Black Panther’s powerful women are magical – just like our everyday feminist superheroes
Nana Darkoa Sekyiamah
Watching Black Panther made me think about our everyday feminist superheroes, stepping out of their comfort zones and powering activism with creativity and skill.
The women of Wakanda exemplify #BlackGirlMagic, one of my favourite hashtags. On Instagram, the tag yields images of some ordinary (and occasionally extraordinary) moments: dark-skinned black girls looking gorgeous, and feeling at home in bodies of all shapes and sizes; young black girls doing amazing dance moves; Black Panther’s Lupita Nyongo, Danai Gurira, Letitia Wright and Angela Bassett on the cover of Essence magazine.
In the world that we live in, a Hollywood blockbuster starring several dark-skinned black and African women who play fierce, independent, and smart characters is magical. It's especially heartwarming because these are complex, multifaceted characters who stand up for themselves and what they believe in. They defend their territory and their land. They are badass superheroes.
Watching Black Panther made me think about our real-life feminist superheroes as well: women who defend communal lands from huge foreign companies which seek to extract private wealth from natural resources that should benefit whole communities; women like Miriam Mirinda in Honduras, who have resisted the investors' efforts to displace the Garifuna (descendants of west African people in Central America who escaped the slave trade) from their traditional lands to construct buildings that only the super-privileged can afford.
In my immediate feminist communities, many women have the spirit of Black Panther’s Nakia, and make huge contributions towards creating the kind of feminist world that I want to live in, in their own small and large ways. Women like Nana Akosua Hanson from Ghana, a writer, poet and radio presenter who founded ‘Let’s Talk Consent’ and ‘Drama Queens’ to utilise the power of the arts to address issues of consent and rape whilst nurturing sexual rights for all.
Powerful and magical feminists like Miriam and Nana Akosua are everywhere. Many of them do really dangerous, life-threatening work and in some cases have made the ultimate sacrifice. There are numerous activists like these women who work tirelessly in their communities without pay or recognition. Do we know their stories?
At the Association for Women’s Rights in Development (AWID), where I work, we want to spotlight stories that showcase how feminists are creating the multiple worlds where we can all feel at home. It is essential that we hear about activist groups creating communities and sustaining themselves based on principles of equity and justice. And it’s important to remember that #FeministRealities already exist, in the here and now.

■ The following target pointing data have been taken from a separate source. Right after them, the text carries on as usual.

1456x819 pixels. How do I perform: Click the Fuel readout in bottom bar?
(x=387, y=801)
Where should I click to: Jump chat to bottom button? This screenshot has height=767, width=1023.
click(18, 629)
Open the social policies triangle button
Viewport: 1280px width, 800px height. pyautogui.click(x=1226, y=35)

This is why we all need to hear and learn from the stories of the most marginalised in our communities. And this is part of what feminists working on the intersections of myriad complex issues can offer the rest of the world.
These stories can range from personal stories of resistance to sharing how feminist coalitions ensured that gender equality was interwoven through the 2030 sustainable development goals agenda to imagining what a post- #MeToo feminist world could look like.

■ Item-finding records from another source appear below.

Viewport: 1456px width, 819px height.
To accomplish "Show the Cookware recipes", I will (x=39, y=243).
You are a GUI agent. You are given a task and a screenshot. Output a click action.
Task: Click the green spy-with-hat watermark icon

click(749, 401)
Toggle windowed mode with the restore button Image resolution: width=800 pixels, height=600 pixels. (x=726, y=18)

When I imagine my ideal feminist future, I think about the sense of freedom I would feel – a lightness deep within me.
No, YOU'RE crying/ screaming WAKAAANDAAA FORREVERRRR into your phone. pic.twitter.com/EI4SZ0Axv8— Kathleen Newman-Bremang (@KathleenNB) February 13, 2018
There would be a bounce in my step, and I would be surrounded by people who feel equally joyous because they can finally be their full selves.
Lesbian women in Ghana wouldn’t have to keep mumbling excuses to their family when they say, “so you, kraa, when are you going to get married?” Gay men in Ghana would be able to meet other men for dates without fearing that they are being set up for blackmail or worse. Men who present as feminine and like to wear makeup and heels could strut their stuff through Kejetia market in Kumasi without being lynched by a crowd.
In this future we would all just be whoever we are – and, importantly, we would all be be affirmed, loved, and held up by our communities, families, and friends, our churches, mosques, and traditional healers.
To some, my feminist future may seem utopian. I can just hear some blustering self-appointed ‘apostle’ utter “kai, homosexuals will never be accepted in Ghana. Don’t bring those your Western ideas here,” whilst sweating in his long-sleeved white shirt, blue polyester suit, and red striped tie.
Feminist magic hidden in plain sight. Just like Wakanda.